As we top fifty percent non-completion of school, the need for proactive interaction is obvious. One way that has been proven to combat this is by engaging with art in the classroom and folding it into the educational system. The art that we are talking about here is far more diverse than painting or ceramics and includes performance as well as culinary arts. According to political scientist Mark Mattern in “John Dewey: Art and Public Life,”
“Jeffrey” by Melissa Alcena. Image currently on view in “Some Re(Assembly) Required” on view in the Project Space Room at the National Art Gallery of The Bahamas through December 3rd, 2017.
“Art is an integral component of democracy, not simply its incidental adornment. As a communicative arena where politics potentially occurs, art offers many opportunities for political participation.
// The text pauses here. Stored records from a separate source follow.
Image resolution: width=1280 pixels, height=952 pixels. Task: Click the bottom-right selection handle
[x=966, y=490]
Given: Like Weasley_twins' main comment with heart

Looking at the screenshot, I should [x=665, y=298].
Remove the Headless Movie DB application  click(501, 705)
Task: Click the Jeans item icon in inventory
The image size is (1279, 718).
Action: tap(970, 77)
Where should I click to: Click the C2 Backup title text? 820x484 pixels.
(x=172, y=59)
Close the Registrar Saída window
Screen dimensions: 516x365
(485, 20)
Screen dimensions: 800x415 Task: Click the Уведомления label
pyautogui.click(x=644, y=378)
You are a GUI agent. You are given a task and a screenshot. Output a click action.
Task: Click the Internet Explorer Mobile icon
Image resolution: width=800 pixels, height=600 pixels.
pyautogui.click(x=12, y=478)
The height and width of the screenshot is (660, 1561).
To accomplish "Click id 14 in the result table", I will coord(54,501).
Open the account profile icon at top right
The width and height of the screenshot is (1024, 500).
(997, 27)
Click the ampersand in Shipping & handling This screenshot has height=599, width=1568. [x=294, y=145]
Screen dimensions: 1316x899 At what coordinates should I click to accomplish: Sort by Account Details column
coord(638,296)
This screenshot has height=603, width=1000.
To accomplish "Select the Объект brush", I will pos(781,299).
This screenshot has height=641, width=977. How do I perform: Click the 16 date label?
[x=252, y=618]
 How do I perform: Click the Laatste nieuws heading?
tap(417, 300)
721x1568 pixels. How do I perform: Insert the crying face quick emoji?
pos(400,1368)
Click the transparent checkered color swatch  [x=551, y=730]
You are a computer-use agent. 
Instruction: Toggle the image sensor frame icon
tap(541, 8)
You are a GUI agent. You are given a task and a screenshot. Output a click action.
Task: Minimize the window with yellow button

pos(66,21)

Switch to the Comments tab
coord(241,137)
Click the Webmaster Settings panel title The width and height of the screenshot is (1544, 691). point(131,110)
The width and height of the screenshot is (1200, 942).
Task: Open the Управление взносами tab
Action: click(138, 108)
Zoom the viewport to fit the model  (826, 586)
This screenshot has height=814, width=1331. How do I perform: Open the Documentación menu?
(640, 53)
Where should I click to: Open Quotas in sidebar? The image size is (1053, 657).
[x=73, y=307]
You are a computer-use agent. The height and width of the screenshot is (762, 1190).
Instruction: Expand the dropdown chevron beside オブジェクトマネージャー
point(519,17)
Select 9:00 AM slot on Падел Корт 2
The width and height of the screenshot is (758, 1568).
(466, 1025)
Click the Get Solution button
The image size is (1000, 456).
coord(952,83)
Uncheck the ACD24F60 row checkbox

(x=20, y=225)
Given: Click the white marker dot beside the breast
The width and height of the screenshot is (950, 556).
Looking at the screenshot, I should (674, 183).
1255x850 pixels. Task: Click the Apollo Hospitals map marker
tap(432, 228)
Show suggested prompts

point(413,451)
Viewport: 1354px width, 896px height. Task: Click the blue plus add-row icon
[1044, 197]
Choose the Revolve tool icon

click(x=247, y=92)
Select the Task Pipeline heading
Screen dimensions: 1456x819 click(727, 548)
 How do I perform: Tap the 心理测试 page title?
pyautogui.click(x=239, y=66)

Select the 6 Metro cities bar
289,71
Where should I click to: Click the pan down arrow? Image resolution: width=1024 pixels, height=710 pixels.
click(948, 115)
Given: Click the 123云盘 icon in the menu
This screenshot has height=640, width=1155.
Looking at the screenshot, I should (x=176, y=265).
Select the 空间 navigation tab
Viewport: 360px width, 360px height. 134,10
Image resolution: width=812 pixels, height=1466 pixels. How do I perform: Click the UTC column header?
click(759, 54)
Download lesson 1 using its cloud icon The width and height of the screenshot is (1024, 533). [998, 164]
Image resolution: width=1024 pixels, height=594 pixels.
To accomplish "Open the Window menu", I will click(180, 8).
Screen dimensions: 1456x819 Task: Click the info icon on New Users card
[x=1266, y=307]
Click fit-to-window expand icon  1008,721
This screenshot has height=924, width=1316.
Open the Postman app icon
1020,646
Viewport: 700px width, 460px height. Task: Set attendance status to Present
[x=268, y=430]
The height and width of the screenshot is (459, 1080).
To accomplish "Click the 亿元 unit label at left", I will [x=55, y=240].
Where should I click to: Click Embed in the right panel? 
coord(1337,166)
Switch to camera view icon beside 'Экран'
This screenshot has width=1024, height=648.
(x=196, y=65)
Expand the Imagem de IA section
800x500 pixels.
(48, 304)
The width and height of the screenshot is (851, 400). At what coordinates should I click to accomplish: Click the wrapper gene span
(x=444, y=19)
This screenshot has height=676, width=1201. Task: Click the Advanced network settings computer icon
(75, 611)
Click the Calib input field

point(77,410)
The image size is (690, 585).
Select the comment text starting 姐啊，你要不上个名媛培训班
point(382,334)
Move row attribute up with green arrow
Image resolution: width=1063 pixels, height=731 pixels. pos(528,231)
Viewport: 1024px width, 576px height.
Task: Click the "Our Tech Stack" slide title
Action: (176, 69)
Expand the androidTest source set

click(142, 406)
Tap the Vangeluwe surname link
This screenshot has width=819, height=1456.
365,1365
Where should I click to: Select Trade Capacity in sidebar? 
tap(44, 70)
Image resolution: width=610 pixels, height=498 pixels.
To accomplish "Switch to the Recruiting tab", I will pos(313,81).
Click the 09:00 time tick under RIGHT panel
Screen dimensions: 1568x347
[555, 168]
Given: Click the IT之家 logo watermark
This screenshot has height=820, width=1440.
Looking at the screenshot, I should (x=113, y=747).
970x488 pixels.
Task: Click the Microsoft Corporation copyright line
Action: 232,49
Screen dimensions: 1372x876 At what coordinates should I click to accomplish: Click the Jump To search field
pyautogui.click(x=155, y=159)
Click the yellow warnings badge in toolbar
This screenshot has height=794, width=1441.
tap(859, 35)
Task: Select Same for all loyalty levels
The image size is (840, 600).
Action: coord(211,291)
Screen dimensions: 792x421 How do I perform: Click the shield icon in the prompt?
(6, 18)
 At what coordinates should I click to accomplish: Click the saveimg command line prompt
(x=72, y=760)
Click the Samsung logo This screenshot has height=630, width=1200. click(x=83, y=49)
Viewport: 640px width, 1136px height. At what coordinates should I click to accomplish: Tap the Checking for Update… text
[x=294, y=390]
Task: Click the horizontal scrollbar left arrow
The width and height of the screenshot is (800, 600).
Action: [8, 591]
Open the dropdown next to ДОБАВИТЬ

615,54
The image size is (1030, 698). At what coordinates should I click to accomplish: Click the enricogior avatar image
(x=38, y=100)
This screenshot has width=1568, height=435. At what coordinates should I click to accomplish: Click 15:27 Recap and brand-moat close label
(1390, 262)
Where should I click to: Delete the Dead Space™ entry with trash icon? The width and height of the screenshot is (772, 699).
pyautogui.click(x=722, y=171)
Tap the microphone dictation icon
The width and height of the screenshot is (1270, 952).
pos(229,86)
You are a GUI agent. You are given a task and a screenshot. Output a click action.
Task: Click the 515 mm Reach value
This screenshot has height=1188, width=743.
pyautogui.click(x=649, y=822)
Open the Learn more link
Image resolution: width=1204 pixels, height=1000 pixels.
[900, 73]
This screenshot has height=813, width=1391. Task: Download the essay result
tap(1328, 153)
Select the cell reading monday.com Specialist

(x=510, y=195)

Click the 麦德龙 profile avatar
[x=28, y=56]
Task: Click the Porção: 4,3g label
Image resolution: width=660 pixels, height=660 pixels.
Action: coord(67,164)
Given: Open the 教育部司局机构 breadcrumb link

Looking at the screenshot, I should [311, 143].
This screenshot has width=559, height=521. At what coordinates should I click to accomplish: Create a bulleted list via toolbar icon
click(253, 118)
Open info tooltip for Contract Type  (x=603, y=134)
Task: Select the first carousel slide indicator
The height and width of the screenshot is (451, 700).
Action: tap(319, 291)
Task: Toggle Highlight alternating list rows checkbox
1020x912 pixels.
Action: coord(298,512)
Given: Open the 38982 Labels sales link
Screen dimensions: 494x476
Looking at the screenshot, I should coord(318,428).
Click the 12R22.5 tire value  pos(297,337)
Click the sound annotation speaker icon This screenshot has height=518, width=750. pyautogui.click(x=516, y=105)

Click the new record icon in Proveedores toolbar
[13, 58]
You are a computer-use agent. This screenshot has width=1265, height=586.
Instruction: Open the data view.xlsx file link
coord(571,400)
Especially at a time when participation is declining in mainstream and institutionalized political arenas, other venues such as art increase in their potential importance”. (Mattern, 1999, p. 72)
Art and democracy go hand in hand. It is significant that during the early political struggle in the country, arts were so important to the formation of many of the group who would later take on important roles in the leadership of The Bahamas. Today, though, art is dismissed as less than worthy. However, we see emerging youth who come through art and speak with a loud and powerful voice, despite being locked out by an ageing generation of gatekeepers. Today, we see young artists like Melissa Alcena, an emerging photographer, currenlty with her first solo show at NAGB, and the students in culinary arts as well as architecture at UB, who are letting their voices be heard.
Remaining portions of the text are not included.